Strictly speaking, each seat has been paid for by God. Each seat is free to us, but these seats come at a dear price to God. His love for us is a suffering love. A love we see in perfect relief on the cross of Jesus.
The suffering love of Jesus Christ has given you and me a place in the Kingdom of God that will never be second best. And our place in this Kingdom gives us a mission in this upside down world.
Walking on Our Hands
Secure in the knowledge that God’s grace and mercy give us an unmerited place in the Kingdom, Jesus urges us to walk on our hands through this upside down world. In other words, Jesus teaches us to live according to the ways of the Kingdom even while we inhabit a world that inverts the Kingdom’s logic.
That’s why Jesus turns from telling his fellow guests how to act like guests to giving his host some instructions about hospitality. Jesus tells his host to invite people who cannot possibly return his hospitality. He says, “Invite the poor, the crippled, the lame, the blind.” (Luke 14:13)
Instead of spending so much energy telling this group how they don’t measure up, that group what a disappointment they are, and yet another group why they have it all wrong, try to remember that this description fits every one of us.

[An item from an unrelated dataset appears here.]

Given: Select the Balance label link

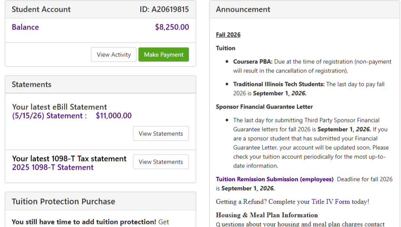Looking at the screenshot, I should click(x=25, y=27).
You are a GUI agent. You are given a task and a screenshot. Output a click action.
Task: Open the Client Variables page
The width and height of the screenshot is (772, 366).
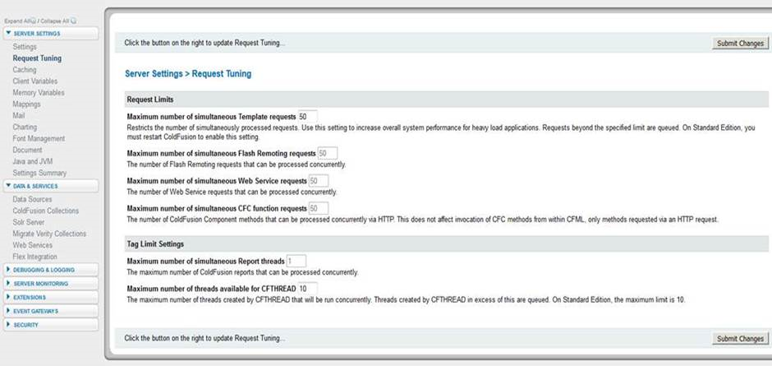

God has made a place for us in his mercy. He didn’t make a place for you and me so that we could then in turn displace others. He made a place for us so that we could spread the Good News of the Kingdom that has a place for everyone through that same mercy.
Jesus charges us to welcome all comers, to assume that they have received a personal invitation from God. We have not been given authority to put people in their place. And it is certainly above our pay grade to turn anyone away. Jesus is teaching us to be prodigal hosts, because God is a prodigal, extravagant God.
The more unlikely the guest, the more likely it is that we are entertaining Jesus himself.
This sermon was preached at St. David’s, Rayville.